What is expected
Nothing but the lines from the one with "At what coordinates should I click to accomplish: Open" through the last line of the data should be restated, each word for word.

Provided entries
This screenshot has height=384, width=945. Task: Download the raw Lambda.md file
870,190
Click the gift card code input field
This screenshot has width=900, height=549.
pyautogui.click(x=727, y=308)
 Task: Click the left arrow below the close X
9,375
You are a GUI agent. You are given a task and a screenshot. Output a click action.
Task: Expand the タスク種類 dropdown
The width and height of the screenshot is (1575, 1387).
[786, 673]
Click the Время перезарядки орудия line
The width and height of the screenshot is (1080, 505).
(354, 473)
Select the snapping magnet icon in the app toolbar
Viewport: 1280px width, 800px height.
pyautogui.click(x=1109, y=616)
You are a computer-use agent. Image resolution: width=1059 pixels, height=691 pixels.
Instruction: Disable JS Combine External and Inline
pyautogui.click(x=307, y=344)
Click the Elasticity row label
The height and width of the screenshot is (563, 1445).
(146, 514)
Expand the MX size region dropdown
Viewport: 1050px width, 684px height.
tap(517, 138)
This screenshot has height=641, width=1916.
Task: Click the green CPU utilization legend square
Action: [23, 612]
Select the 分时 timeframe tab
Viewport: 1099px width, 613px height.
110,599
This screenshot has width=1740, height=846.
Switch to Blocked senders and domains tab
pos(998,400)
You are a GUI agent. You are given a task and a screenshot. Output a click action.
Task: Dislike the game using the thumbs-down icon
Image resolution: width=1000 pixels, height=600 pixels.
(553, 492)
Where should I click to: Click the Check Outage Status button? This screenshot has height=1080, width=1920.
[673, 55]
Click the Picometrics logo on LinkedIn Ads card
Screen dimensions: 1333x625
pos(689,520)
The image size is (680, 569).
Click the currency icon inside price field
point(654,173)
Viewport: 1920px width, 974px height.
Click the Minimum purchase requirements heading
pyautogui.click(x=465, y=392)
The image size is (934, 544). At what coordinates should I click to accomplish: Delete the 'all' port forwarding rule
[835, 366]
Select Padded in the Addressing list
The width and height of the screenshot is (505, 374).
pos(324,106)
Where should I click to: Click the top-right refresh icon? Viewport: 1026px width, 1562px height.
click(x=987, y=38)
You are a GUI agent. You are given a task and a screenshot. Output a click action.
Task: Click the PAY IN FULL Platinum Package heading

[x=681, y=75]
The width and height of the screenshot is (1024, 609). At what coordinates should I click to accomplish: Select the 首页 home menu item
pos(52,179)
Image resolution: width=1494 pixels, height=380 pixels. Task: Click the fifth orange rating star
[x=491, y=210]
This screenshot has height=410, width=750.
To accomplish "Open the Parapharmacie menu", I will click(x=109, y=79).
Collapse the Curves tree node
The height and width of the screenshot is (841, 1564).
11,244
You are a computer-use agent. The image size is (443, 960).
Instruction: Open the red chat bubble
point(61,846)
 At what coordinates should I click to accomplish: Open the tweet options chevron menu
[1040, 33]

Your response
 At what coordinates should I click to accomplish: Open the tweet options chevron menu
[1040, 33]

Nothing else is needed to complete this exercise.